Scaling the Long Video Understanding of Multimodal Large Language Models via Visual Memory Mechanism
Summary: arXiv:2603.29252v1
Announce Type: cross
Abstract
Long video understanding is a key challenge that plagues the advancement of Multimodal Large Language Models (MLLMs). In this paper, we study this problem from the perspective of the visual memory mechanism and propose a novel and training-free approach, termed Flexible Memory (FlexMem). In principle, FlexMem aims to mimic human behavior of video watching, i.e., continually watching video content and recalling the most relevant memory fragments to answer the question. In this way, FlexMem can help MLLMs achieve video understanding of infinite lengths, unlike previous methods that process all video information at once and have input upper limits.
Introduction
The increasing volume of video content available online has led to a pressing need for advanced methods that can understand and process long videos effectively. Traditional MLLMs often struggle with this task due to their inherent limitations in handling extensive video data. FlexMem offers a solution by leveraging a memory mechanism that adapts to the way humans process visual information.
Methodology
FlexMem operates on two main principles:
- Visual KV Caches: These serve as the primary memory sources, allowing the model to store and retrieve important visual information efficiently.

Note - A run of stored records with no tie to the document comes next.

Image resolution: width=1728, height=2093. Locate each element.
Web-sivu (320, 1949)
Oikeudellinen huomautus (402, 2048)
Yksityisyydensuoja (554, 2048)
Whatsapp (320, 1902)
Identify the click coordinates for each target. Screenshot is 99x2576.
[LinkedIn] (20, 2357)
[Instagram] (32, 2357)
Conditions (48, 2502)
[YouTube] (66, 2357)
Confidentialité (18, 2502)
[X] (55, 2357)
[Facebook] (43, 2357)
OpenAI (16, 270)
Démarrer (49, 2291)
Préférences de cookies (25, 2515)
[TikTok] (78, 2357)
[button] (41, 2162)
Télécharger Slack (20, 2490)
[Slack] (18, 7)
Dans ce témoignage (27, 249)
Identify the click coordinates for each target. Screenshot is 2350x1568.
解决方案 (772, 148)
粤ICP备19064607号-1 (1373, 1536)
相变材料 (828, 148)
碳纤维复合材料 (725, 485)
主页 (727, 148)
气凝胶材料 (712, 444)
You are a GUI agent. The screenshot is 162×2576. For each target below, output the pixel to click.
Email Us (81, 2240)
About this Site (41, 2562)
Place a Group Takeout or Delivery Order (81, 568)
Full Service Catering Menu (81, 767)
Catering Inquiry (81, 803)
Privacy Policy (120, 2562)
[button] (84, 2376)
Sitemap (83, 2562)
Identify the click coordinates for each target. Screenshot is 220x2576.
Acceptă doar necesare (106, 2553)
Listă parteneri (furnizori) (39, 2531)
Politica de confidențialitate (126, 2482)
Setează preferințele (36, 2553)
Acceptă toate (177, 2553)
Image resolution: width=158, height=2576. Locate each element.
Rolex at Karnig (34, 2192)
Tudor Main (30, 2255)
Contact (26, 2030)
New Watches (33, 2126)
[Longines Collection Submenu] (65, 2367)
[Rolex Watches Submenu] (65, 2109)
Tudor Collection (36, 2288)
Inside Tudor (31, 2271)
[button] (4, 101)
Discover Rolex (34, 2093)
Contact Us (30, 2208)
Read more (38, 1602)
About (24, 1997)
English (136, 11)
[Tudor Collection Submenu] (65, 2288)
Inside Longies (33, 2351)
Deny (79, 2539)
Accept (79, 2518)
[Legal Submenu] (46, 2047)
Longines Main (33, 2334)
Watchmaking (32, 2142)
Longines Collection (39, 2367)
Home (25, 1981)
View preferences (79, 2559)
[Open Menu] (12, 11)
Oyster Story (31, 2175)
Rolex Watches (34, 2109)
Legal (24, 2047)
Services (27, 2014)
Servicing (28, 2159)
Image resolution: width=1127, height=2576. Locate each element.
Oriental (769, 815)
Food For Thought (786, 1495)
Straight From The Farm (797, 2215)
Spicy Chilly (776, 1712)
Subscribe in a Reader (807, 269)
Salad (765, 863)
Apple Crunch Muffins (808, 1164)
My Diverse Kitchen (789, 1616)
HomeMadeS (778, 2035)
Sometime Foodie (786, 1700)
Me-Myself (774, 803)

- Dual-Pathway Compression Design: This approach enables effective memory transfer and writing, ensuring that relevant information is accessible during the video understanding process.
Memory Reading Strategies
To cater to diverse video understanding tasks, FlexMem explores various memory reading strategies, including:
- Streaming Video Processing: A strategy tailored for real-time video understanding, enhancing responsiveness and accuracy.
- Task-Specific Adaptation: Memory retrieval methods that adjust based on the specific requirements of different video analysis tasks.
Experimental Validation
To validate the effectiveness of FlexMem, extensive experiments were conducted on two popular video-MLLMs across five long video tasks and one streaming video task. The results indicate significant improvements:
- FlexMem demonstrated its capability to process over 1,000 frames on a single 3090 GPU.
- It achieved performance levels comparable to or exceeding state-of-the-art MLLMs such as GPT-4o and Gemini-1.5 Pro on certain benchmarks.
Conclusion
FlexMem represents a significant advancement in the realm of long video understanding for MLLMs. By mimicking human memory processes, it allows for the effective analysis of extensive video content, overcoming the limitations of traditional methods. Future work will focus on further refining the memory strategies and expanding the applicability of FlexMem across various multimodal tasks.